The Next Three Letters: RTO

Recovery Time Objective is how much time you’ve got to get your server’s act together.  Some companies measure it from the time you learn about the problem, some measure when the service is first unavailable.

The clock’s starting point matters a lot.  When things go wrong, SQL Server Agent might just email the failsafe operator – if you’ve gone to the trouble of setting one up and configuring alerting.  Even then, you probably won’t notice the email because you’ll be drunk at the pub having a nutritious dinner with your lovely family.  An hour later, when you realize that your cell phone is set on vibrate, you’ll panic, run to the car, fire up your laptop, and try connecting over your phone’s 1-bar internet connection.  Should we start the clock when the server started failing, when the email was sent to you, when you saw the email, or when you finally connected to the VPN?  If the business wants to start the clock when the server stops, you have to account for the meatbag reaction time, and with most of us, there’s a pretty long delay.  (If you’re the kind of DBA who sets up rules to move automated alerts into a separate email folder, you’re off to a bad start.)

Beep beep, back that thing up. Wait, on second thought...

The Pinto of Peril

If our idea of disaster protection is restoring the databases onto another server, we might assume that the RTO just needs to cover the length of time to do a full restore.  Not so fast, Speedy McPinto – here’s a few things you’ll need to do to get the server online:

  • Provision enough space to do the restore – do you know how much space you need on each drive?
  • Make sure it’s on the right version/build of SQL Server – sometimes we have to install service packs, cumulative updates, or hotfixes to get production to work right.  There’s no guarantee our standby box has those same binaries.
  • Get the sp_configure settings right – if production had a certain maxdop, for example, it might fail terribly on the new hardware.
  • Get security working correctly – you did script out the logins and passwords, didn’t you?
  • Configure TempDB correctly – I’ve seen people restore production databases onto dev environments where TempDB was just configured with a few gigabytes of storage, and it instantly started growing when handling production load.  TempDB ran out of space, and the server went Pete Tong.
  • Restore the database – and hope to hell it restores correctly the very first time.

The less time you have, the more tasks you have to perform ahead of time, and the more you have to document, test, and rehearse the steps you’re going to perform at the moment of disaster.

The Most Important Three Letters: CYA

Right now, all of your users believe your RPO and RTO is zero.  They believe you’ve got everything under control, and that when disaster strikes, you’re going to instantly bring up another server with no data loss whatsoever.  We both know the truth, though – you spend your time at work checking blogs, not backups, so we’ve got some work to do.

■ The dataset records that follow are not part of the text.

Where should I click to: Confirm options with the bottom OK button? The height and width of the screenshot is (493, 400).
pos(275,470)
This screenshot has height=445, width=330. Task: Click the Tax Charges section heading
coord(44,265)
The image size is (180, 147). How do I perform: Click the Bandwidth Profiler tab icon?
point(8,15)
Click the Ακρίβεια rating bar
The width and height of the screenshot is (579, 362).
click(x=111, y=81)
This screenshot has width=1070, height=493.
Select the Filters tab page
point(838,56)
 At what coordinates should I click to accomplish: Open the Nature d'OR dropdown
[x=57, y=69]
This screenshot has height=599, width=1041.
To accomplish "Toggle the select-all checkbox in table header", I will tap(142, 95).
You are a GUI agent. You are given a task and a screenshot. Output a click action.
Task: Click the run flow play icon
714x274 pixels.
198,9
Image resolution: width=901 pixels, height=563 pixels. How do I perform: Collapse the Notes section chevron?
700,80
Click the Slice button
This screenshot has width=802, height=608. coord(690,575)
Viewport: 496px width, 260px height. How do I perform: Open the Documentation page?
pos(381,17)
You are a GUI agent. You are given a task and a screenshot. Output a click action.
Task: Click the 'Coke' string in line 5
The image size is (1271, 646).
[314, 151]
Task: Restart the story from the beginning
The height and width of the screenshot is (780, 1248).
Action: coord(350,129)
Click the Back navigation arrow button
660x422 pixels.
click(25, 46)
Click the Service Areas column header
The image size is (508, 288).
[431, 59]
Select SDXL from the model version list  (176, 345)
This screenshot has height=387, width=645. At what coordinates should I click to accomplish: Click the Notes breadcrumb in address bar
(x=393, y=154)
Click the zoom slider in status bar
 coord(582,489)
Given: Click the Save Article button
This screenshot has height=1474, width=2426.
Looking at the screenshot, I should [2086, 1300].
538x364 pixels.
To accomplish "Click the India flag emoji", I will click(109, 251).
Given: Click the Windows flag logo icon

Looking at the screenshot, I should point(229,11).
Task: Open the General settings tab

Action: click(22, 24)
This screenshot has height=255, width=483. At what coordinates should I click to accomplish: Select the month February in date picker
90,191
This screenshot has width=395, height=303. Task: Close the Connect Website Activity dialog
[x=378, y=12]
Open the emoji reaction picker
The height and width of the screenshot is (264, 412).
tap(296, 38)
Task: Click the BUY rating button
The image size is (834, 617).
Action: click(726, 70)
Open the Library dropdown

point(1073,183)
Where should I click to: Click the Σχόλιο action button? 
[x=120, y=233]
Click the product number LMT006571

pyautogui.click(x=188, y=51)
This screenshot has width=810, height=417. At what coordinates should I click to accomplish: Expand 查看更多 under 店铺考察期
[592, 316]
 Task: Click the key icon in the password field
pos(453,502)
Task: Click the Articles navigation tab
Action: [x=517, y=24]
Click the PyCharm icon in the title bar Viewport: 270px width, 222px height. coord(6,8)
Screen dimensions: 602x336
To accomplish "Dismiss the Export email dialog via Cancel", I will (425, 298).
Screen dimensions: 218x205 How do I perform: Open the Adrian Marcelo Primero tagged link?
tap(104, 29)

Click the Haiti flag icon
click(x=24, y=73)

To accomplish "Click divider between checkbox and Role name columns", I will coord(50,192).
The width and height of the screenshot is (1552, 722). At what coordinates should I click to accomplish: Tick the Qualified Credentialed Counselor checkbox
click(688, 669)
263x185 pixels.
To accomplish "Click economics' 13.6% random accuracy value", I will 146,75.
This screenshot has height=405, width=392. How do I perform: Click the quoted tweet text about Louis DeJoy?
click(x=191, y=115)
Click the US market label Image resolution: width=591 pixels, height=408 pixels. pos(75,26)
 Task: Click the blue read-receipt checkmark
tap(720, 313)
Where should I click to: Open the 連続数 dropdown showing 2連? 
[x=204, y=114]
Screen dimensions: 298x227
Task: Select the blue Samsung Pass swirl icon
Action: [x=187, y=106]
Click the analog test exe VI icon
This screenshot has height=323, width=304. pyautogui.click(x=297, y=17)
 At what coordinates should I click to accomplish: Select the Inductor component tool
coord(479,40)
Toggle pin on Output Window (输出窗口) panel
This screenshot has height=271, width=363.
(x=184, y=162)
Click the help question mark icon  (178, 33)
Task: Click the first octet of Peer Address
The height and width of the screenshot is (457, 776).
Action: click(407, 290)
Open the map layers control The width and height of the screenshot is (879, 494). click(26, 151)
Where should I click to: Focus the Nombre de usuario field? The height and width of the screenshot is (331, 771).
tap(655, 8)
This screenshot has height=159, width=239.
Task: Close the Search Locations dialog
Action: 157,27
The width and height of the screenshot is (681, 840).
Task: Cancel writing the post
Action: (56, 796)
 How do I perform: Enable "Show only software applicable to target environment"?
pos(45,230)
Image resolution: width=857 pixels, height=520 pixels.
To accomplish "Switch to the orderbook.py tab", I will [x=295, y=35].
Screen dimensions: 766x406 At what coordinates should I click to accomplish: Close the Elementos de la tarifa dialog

Start with a statement of fact that avoids blame: “Right now, if we lost the production system at 3:45 PM, it would take me at least four hours to bring another copy online, and that copy would have lost all data between 3PM and 3:45PM.  Is that acceptable?”

They’re going to say, “ZOMG, NO WAY!!!1!  IT HAS TO BE BETTER THAN THAT!”

You say, “I thought you’d say that, because I’m uncomfortable with that too.”  (See what we did there?  We just put you on their side.)  “Here are our options to improve our RPO and RTO.”

To give them options, check out my free video on HA/DR Options: Clustering, Log Shipping, and Replication.  I cover the pros and cons of all your high availability and disaster recovery options including database mirroring, SAN replication, virtualization, and more.  I won’t show you how to implement each of those (hey, I’ve only got 30 minutes) but I’ll give you enough information to make a recommendation to your business users.

Brent Ozar

Brent specializes in performance tuning for SQL Server, VMware, and storage. He's one of the very few Microsoft Certified Masters of SQL Server, a published author, and a Microsoft MVP. He likes travel, Jeeps, Apple gear, jokes, and writing about himself in the third person. Read more and contact Brent.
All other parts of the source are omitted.